Handheld X-Ray Unit & Monitoring
It seems like a handheld X-ray unit is the way to go . . . is it?
Maybe yes . . . probably no
By Kevin Christian, LLC
Airbex Nomad Handheld X-ray Units have many advantages, and many disadvantages.
Let me start with the disadvantages.
1) You must get the state’s approval for use prior to purchase. This is unlike the normal protocol which calls for declaring a purchased unit to the state within 10 days. With the handheld, you must contact Robert Young, the Device Manager for the Division of Radiological Health. He will send you a letter requesting more information about your facility, the use and training procedures for the unit, the security against theft, etc.
2) You will have to begin using film badges – both whole body badges and ring badges. The most popular NVLAP approved companies for dosimetry are Landauer, Global Dosimetry, and Radetco. Film badge expenses can run over $1000 per year depending on the office, so keep that cost in mind when you purchase.

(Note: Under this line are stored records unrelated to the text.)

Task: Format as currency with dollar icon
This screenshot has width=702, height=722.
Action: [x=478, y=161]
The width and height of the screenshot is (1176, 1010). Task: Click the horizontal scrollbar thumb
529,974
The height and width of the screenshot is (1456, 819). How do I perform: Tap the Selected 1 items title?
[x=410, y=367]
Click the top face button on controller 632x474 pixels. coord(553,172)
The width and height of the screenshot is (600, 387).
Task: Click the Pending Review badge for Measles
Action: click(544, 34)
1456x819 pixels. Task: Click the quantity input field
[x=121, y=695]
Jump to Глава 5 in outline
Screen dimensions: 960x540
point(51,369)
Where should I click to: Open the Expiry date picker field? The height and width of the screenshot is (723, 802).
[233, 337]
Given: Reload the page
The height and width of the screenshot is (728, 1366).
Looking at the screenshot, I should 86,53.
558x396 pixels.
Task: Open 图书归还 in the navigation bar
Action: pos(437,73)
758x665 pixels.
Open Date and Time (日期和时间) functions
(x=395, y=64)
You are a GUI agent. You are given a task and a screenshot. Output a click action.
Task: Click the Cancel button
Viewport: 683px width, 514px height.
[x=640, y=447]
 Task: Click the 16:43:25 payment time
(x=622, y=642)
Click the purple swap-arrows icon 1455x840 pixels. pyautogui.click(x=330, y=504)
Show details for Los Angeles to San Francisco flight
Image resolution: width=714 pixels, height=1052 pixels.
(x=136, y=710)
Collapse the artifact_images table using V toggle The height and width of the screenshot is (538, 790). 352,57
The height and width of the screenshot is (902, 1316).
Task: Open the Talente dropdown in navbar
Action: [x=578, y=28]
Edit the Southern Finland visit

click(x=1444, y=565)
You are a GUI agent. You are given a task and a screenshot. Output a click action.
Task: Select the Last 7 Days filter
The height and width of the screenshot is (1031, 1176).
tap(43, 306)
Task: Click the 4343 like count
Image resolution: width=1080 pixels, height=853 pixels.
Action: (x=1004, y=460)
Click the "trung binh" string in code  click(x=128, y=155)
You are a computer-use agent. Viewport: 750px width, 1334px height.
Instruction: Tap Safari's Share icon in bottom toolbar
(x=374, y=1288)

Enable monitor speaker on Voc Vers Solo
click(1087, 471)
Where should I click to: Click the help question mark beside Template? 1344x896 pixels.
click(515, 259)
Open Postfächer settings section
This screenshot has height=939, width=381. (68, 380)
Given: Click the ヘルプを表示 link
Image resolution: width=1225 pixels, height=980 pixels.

3) These units are portable, handheld, and weigh about as much as a half-gallon of milk . . . so
they can – and have – been dropped.
4) They run on batteries. One client told me that they had to recharge after an FMX.
5) They have to be locked up after every use.
6) On busy days, during peak demand, a bottleneck can form for everyone needing the unit at the same time.
7) There is an FDA warning about units purchased overseas, so make sure you are certain about your supplier.
8) These units are still illegal in some states (Alabama, for example), and were illegal in Tennessee up until recently. There is also legislation afoot in many states that would make it illegal to have only one handheld unit in an office to serve all of the X-ray needs.
9) They are around $9,000, or roughly 2x the cost of a standard unit.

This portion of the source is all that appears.